--- Texte du document ---

Poitiers : un policier vole les victimes d’un cambriolage
Un couple était parti en vacances en Corse et avait confié la garde de leur maison à une amie, mais le 24 juillet 2010, lorsque elle se rend dans la maison, elle découvre qu’il y a eu un cambriolage. Elle appelle alors la police, rapporte La Nouvelle République.
Deux policiers arrivent alors. Ils discutent au téléphone avec le couple de propriétaires en vacances. La dame veut savoir si une boîte qu’elle a dans son atelier d’artiste au premier étage est toujours là ? Ludovic, un des policiers, va voir… Il ouvre la boîte s’aperçoit qu’il y a pas mal d’argent liquide, que les voleurs n’ont rien pris… et « succombe à la tentation ». Il y avait 8800 euros en coupures de 10 à 100 € que la femme économisait pour faire un cadeau à son mari, toujours selon ce journal.

---

Indiquez si chacune des affirmations suivantes concorde avec l'article sur le policier de Poitiers, en répondant par oui ou par non et en citant mot pour mot les passages qui tranchent. 1. Le couple était parti en vacances en Corse. 2. Les voleurs ont emporté l'argent de la boîte. 3. La boîte se trouvait dans un atelier au rez-de-chaussée.

--- Informations affichées ---

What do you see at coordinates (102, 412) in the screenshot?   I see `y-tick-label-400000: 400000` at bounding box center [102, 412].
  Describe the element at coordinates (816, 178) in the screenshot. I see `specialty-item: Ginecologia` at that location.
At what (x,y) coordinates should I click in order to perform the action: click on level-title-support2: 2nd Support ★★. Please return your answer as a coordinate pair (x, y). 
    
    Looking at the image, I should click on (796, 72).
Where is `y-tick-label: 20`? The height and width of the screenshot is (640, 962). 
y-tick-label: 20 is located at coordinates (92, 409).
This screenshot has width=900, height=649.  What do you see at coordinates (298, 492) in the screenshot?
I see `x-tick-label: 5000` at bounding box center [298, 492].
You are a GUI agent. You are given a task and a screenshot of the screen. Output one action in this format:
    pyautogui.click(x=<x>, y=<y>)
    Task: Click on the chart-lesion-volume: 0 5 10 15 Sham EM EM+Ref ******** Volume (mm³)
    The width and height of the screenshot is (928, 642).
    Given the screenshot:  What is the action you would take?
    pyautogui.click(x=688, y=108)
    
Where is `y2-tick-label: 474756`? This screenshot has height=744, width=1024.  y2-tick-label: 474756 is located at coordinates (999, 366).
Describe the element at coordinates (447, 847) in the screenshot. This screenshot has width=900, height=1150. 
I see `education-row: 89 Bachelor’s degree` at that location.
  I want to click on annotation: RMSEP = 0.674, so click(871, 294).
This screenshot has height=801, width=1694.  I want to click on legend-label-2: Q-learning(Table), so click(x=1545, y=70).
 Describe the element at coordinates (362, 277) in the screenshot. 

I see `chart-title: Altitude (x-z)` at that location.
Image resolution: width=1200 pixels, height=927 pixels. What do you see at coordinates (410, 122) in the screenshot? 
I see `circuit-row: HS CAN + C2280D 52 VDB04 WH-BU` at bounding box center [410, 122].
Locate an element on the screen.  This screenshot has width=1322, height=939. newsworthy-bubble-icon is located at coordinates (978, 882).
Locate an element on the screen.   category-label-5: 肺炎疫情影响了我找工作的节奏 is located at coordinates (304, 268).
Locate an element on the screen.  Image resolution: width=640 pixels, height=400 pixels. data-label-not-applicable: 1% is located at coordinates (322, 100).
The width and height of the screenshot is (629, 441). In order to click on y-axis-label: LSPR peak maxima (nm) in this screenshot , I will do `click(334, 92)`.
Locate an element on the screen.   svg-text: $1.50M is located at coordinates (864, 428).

---

• **Résultat obtenu**
1. Oui : « Un couple était parti en vacances en Corse ».
2. Non : « que les voleurs n’ont rien pris ».
3. Non : « dans son atelier d’artiste au premier étage ».